In late December 1985, 1485 institutional veterinarians and small and mixed animal clinics across Canada were sent a questionnaire in order to assess the status of Dirofilaria immitis in Canada in 1985 and 44% of them responded. Veterinarians reported that 137,300 dogs were blood-tested to check for microfilariae and 1210 dogs were found with heartworm. Another 36 dogs were amicrofilaremic but diagnosed with heartworm disease to give the total number diagnosed in 1985 as 1247 (0.91%).

Heartworm was reported from all provinces except Prince Edward Island, Newfoundland and Saskatchewan but most (1126) of the cases were in Ontario. Southwestern Ontario continued to be the primary focus of the infection in Canada. From Quebec, 91 cases were reported mostly from and around Montreal. From Manitoba, 19 cases were reported from Winnipeg and surrounding areas. Heartworm was found most frequently in companion dogs over three years of age maintained mainly outdoors in rural areas. About 28% of the cases were observed with clinical signs of heartworm disease and 78% had a history of not having left Canada.

     

Heartworm in dogs in Canada in 1988

In late November 1988, 1581 small and mixed animal clinics and institutional veterinarians across Canada were sent a questionnaire in order to assess the status of Dirofilaria immitis in Canada in 1988, and 46% of them responded. Veterinarians reported that 181,577 dogs were blood-tested for heartworm disease and 367 dogs were found with D. immitis microfilariae. Another 60 dogs were amicrofilaremic but diagnosed with heartworm disease to give the total number of cases diagnosed in 1988 as 441 (0.24%).     
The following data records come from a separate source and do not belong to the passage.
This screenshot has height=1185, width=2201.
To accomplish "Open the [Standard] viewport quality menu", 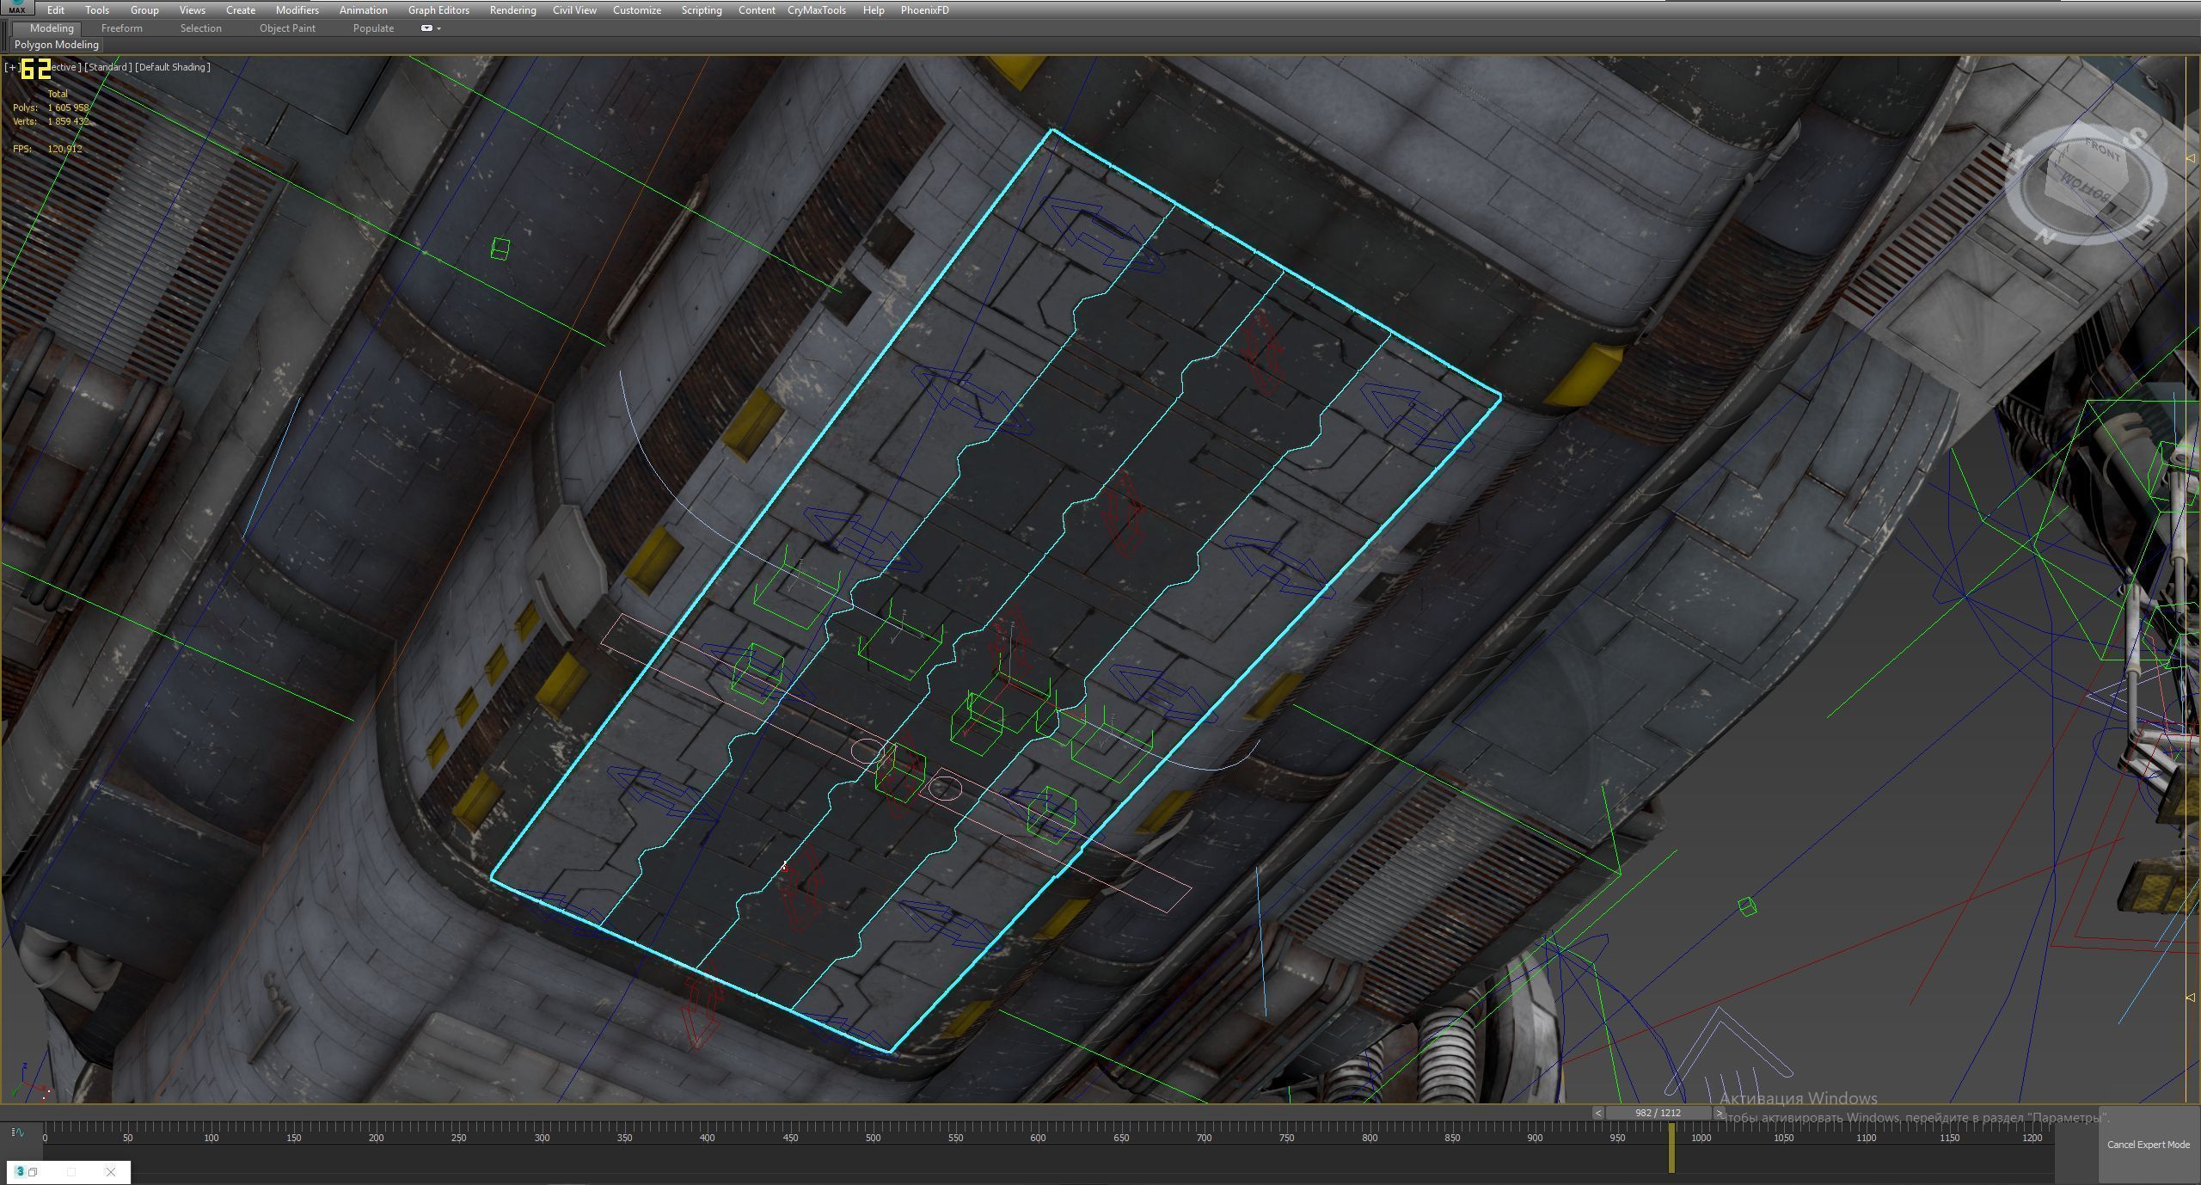I will 107,67.
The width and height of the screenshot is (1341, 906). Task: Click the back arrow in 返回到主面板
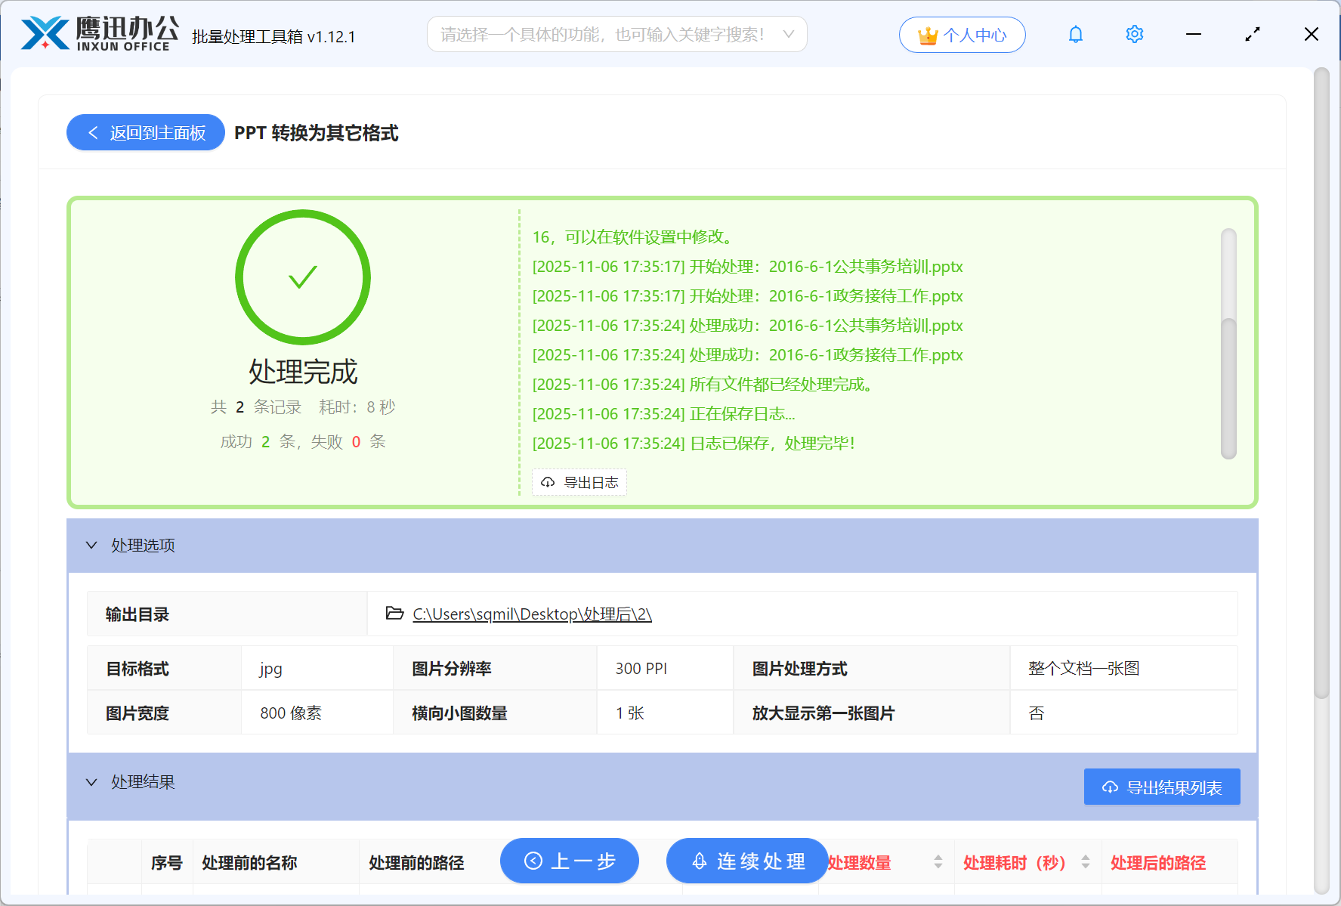(x=92, y=132)
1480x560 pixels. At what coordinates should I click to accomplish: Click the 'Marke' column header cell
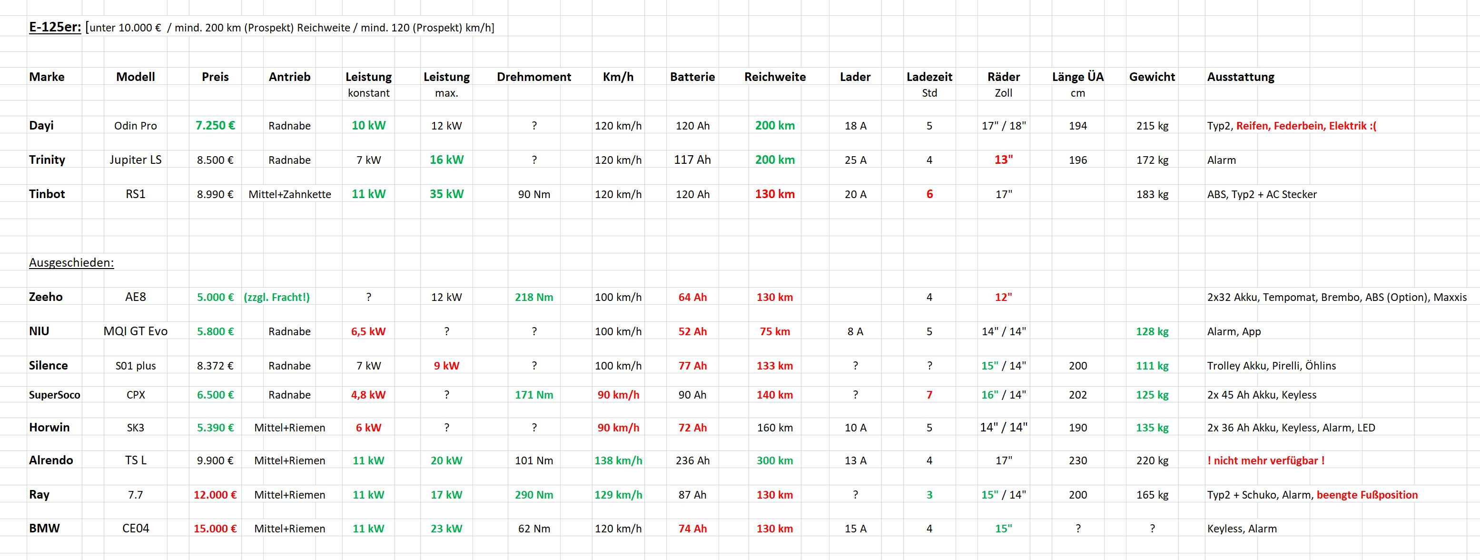[x=47, y=77]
Heartworm in dogs in Canada in 1989

In late November 1989, 1732 clinics and institutional veterinarians were sent a questionnaire to assess the status of Dirofilaria immitis, and 51.7% responded. Of 247,716 dogs tested, 394 had D. immitis microfilariae and 51 were amicrofilaremic for a total of 445 cases and heartworm prevalence of 0.17%. Most (408) of these dogs had no preventive medication and the prevalence among dogs tested and unprotected was 1.01%. That prevalence was considerably higher in endemic areas. Thirty-seven dogs with heartworm had preventive medication. Heartworm was most frequent in companion dogs over three years of age maintained outdoors in rural areas. About 75% of the cases had never left Canada, 26% had clinical signs and 125 were not treated.

Heartworm was reported from British Columbia, Manitoba, Ontario, Quebec, Nova Scotia and Newfoundland, but 383 cases were in Ontario. South-western Ontario was the primary focus of infection. There were 33 cases in Quebec and 24 in Manitoba, mainly found in and around Metropolitan Montreal and Winnipeg respectively.